Il libro di Siracusano è un ritratto incalzante della fisionomia della rabbia, con il suo significato pulsionale, affettivo e motivazionale. Un testo dai contenuti clinici rigorosi ma con il pregio di una scrittura divulgativa fluida e accattivante, nella narrazione dell’ira di omerica memoria, acutamente rappresentata da Nucci durante l’incontro. Un libro per “guardarsi dentro”. Per modificare comportamenti. Per comprendere e saper riconoscere un’emozione che si ritrova nella normalità come nell’estrema patologia. Ad ogni età.

Un veleno potente nelle relazioni tra amici, in famiglia, in amore e nel lavoro. Persino nella scuola. E quale l’antidoto? Esistono tecniche di vario genere per controllare la rabbia, dice l’autore. Psicoterapie, tecniche di rilassamento, self monitoring per “monitorare” i propri pensieri e prevenire episodi di rabbia incontrollata. E, spesso, la causa è da ricercare nella disfunzione di rapporti, tra persone “normali” che temono la rabbia per non saperla poi gestire. Ma la rabbia, paradossalmente, può avere anche un risvolto costruttivo. Di chiarimento, miglioramento, cambiamento. La rabbia nemica dell’indifferenza, se – sostiene il regista Ken Loach – vissuta come “rifiuto ragionato di accettare l’inaccettabile”, si legge nel volume.

Infine, la rabbia ha sesso? Il testo ci rivela che sono, soprattutto, le ragioni e le espressioni che caratterizzano la diversità tra uomo e donna. La rabbia maschile significa aggressività e violenza fisica. Quella femminile comunica attraverso le parole, contro gli oggetti e contro il proprio corpo. Il tema discusso ci pone comunque, ogni giorno, un lacerante interrogativo: perché tanta rabbia? Odi trasportati dall’anonimato dei social. Bullismo come risposta ad insicurezze. Una società del rancore estremo. Tutto, insomma, sembra mosso da sentimenti di rivalsa o da sensazioni repulsive. Quali le cause? Mancanza di fiducia nel futuro, precarietà dei sentimenti, di progettualità, insoddisfazione e prospettive incerte sarebbero alla base di stress, depressione e aggressività.

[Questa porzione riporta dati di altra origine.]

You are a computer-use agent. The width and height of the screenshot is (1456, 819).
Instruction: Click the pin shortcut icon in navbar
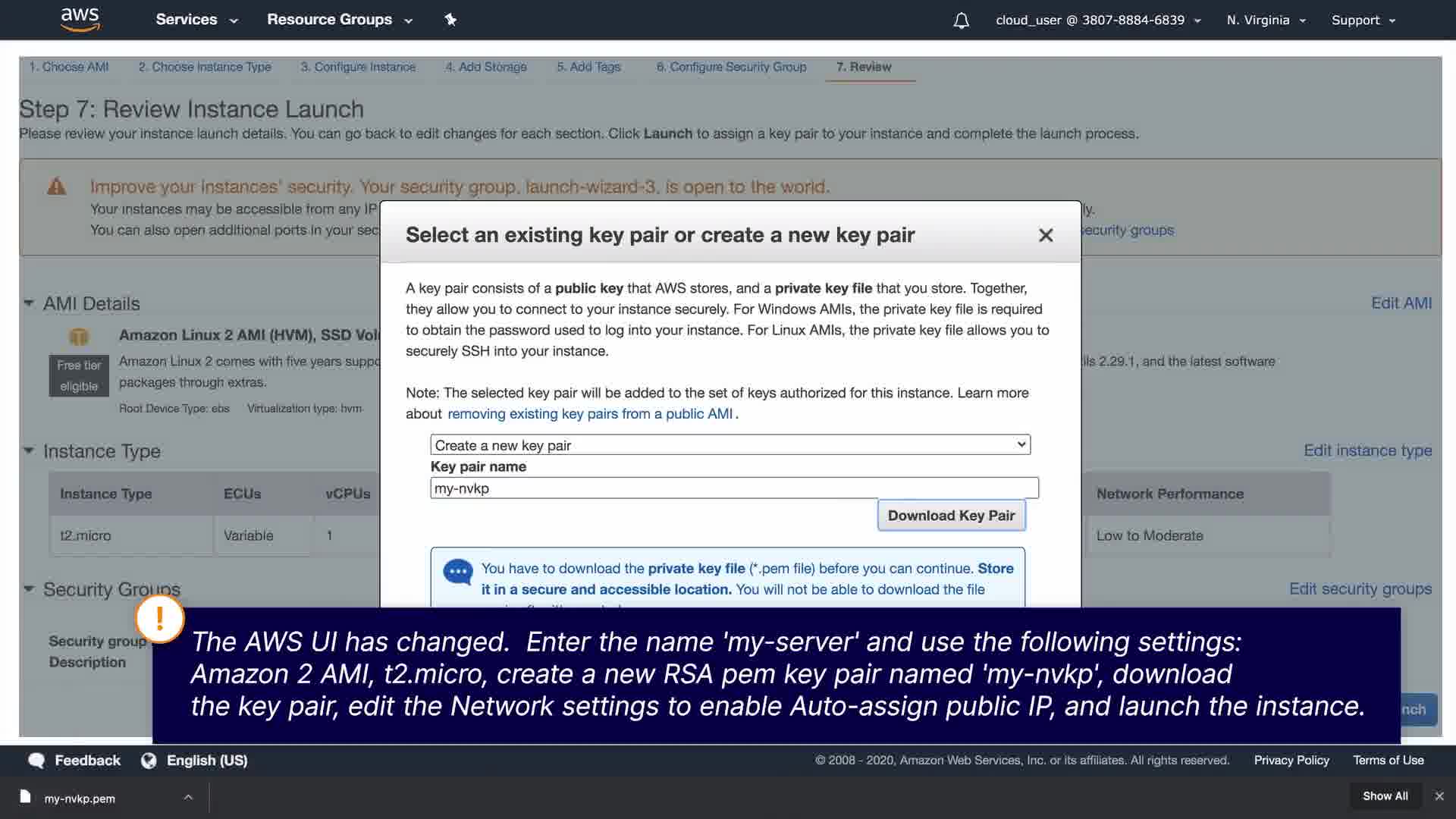coord(450,20)
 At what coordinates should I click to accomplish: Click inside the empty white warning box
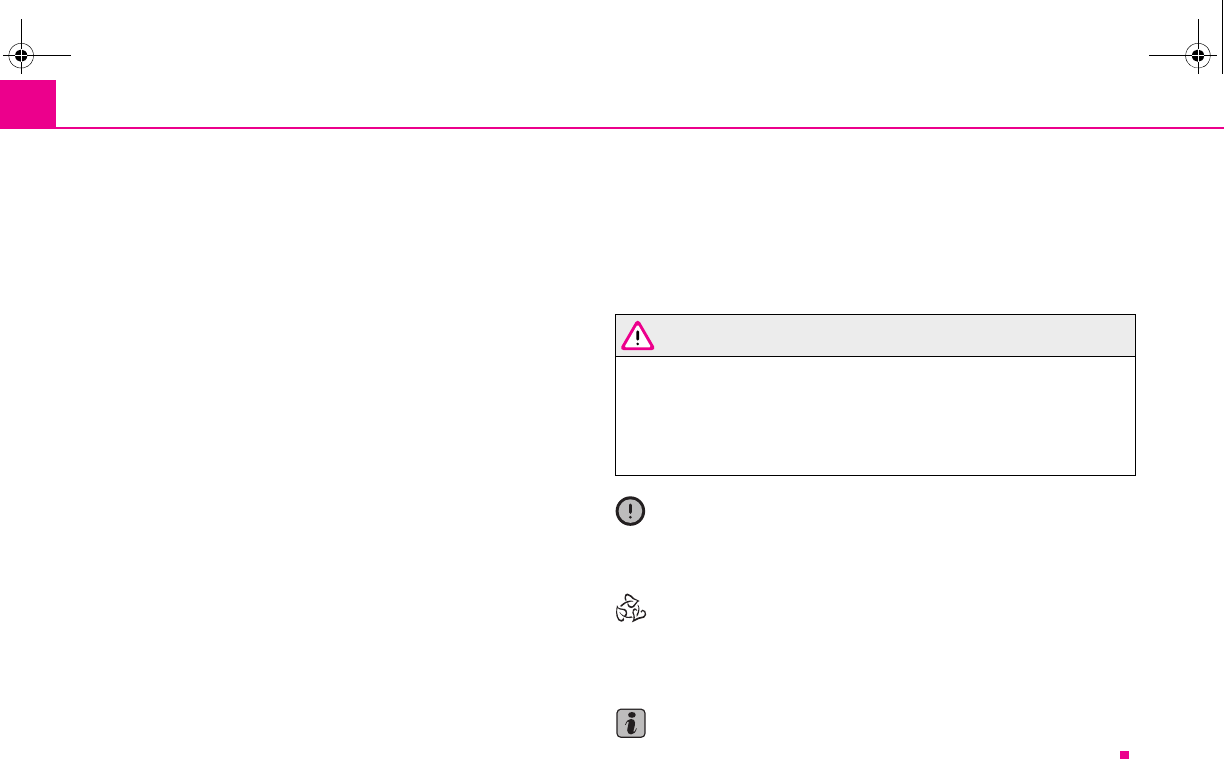(875, 415)
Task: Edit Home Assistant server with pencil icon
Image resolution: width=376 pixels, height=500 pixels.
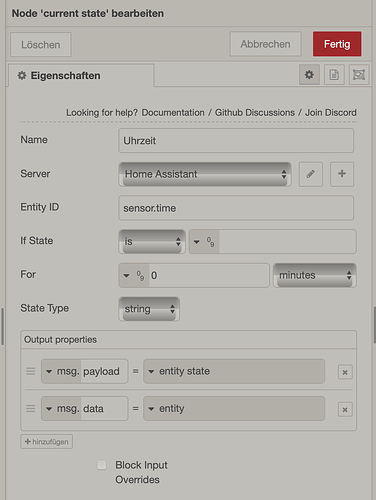Action: (x=311, y=174)

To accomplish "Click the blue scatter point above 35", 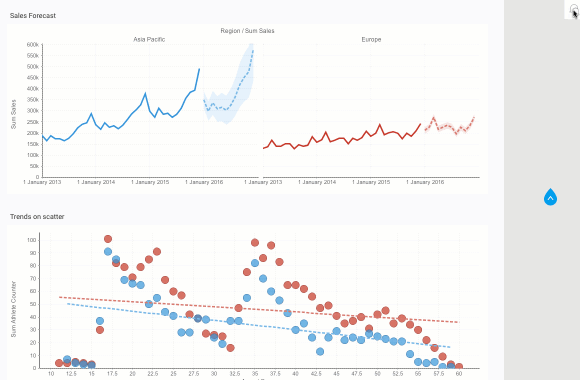I will click(x=255, y=263).
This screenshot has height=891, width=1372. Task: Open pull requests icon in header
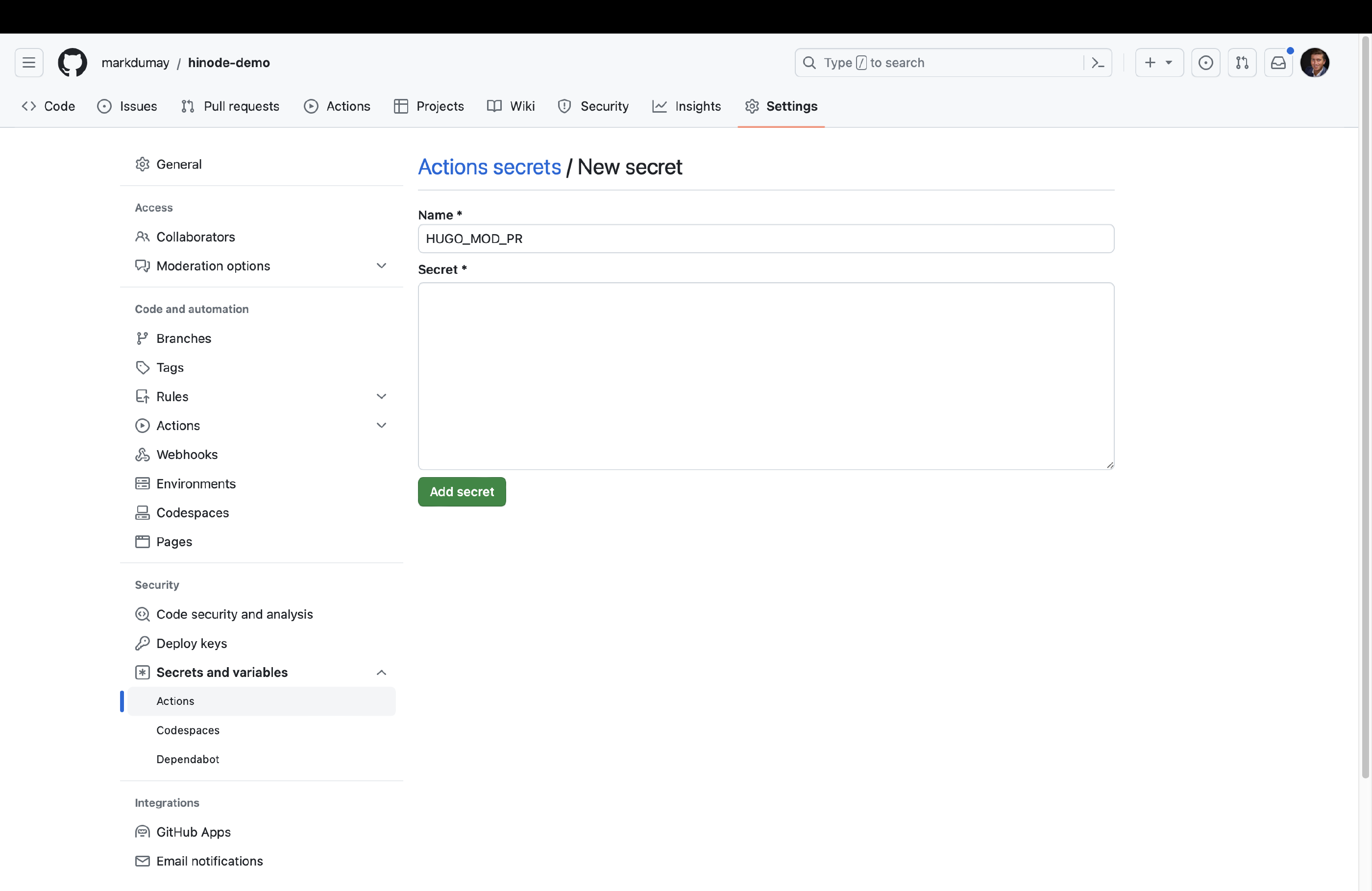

E, al di là degli stereotipi e degli attacchi misogini, come vive la donna la propria rabbia? Forse, come un problema in sé. Di fronte a un’ingiustizia, un disagio, un conflitto, è un’emozione che la spaventa e che avverte ostile, perché la fa sentire sola con sé stessa mentre gli altri giudicano lei e la sua rabbia. E, nel timore della solitudine, converte spesso la rabbia in dolore, più premiante nella relazione interpersonale.

Possiamo fare qualcosa, noi donne, per imprimere una svolta ed osservare e gestire correttamente la rabbia affinché si trasformi in qualcosa di positivo? Dietro la rabbia, dietro il volto dell’amarezza e della delusione, c’è sempre una profonda ferita.

In una società disorientata, demotivata, rancorosa, affermare un nuovo modo di riconoscerci, di incontrare anche la nostra rabbia, per stare meglio con noi stesse e con gli altri, può rappresentare, forse, una piccola rivoluzione. Per vivere pienamente con sensibilità, autenticità ed eticità una femminilità che, ancora una volta, abbiamo il diritto di rivendicare. Sarà possibile?

Il libro di Siracusano pone interrogativi. Alle donne (ma anche ai loro compagni) le risposte di vita!